(DATA EXTRACT)

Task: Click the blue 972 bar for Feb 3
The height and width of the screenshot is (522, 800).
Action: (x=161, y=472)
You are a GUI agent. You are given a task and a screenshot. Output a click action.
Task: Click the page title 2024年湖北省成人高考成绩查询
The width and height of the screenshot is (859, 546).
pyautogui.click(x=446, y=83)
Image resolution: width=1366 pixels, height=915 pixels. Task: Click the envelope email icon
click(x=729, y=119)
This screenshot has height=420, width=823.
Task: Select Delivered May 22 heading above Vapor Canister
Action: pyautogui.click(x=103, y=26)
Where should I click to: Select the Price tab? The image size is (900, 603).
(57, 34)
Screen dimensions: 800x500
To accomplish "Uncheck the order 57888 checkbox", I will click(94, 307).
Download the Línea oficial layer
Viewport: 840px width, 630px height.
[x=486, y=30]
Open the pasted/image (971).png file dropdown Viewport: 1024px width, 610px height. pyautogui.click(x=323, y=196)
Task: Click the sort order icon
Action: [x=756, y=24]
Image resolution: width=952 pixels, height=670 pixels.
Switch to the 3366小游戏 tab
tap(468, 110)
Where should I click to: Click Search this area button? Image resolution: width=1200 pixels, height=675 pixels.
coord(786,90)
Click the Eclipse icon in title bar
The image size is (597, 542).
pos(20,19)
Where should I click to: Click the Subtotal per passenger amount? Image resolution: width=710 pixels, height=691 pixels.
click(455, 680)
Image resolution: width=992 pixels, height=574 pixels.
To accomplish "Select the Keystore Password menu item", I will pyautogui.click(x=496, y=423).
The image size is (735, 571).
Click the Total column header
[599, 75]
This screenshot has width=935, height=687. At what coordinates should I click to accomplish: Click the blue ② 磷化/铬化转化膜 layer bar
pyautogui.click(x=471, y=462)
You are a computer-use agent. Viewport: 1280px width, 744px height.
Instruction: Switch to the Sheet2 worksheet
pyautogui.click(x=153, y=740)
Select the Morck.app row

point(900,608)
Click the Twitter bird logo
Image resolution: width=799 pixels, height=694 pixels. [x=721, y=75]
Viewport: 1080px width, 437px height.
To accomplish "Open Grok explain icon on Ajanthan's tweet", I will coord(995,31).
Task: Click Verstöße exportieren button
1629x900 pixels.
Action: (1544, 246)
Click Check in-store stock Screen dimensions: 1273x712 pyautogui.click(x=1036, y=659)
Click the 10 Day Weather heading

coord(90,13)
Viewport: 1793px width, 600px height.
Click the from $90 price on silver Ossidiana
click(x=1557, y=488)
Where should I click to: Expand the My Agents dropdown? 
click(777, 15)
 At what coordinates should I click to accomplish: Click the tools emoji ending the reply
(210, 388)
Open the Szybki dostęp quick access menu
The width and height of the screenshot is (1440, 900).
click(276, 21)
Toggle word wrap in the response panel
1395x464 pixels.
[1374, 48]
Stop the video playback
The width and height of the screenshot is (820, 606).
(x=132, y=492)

(End DATA EXTRACT)

#### TASK DESCRIPTION
Working from the material above, restate word for word the lines between the line with "Switch to the 3366小游戏 tab" and the line with "You are a computer-use", both included, and only those.

#### EXERCISE ANSWER
Switch to the 3366小游戏 tab
tap(468, 110)
Where should I click to: Click Search this area button? Image resolution: width=1200 pixels, height=675 pixels.
coord(786,90)
Click the Eclipse icon in title bar
The image size is (597, 542).
pos(20,19)
Where should I click to: Click the Subtotal per passenger amount? Image resolution: width=710 pixels, height=691 pixels.
click(455, 680)
Image resolution: width=992 pixels, height=574 pixels.
To accomplish "Select the Keystore Password menu item", I will pyautogui.click(x=496, y=423).
The image size is (735, 571).
Click the Total column header
[599, 75]
This screenshot has width=935, height=687. At what coordinates should I click to accomplish: Click the blue ② 磷化/铬化转化膜 layer bar
pyautogui.click(x=471, y=462)
You are a computer-use agent. Viewport: 1280px width, 744px height.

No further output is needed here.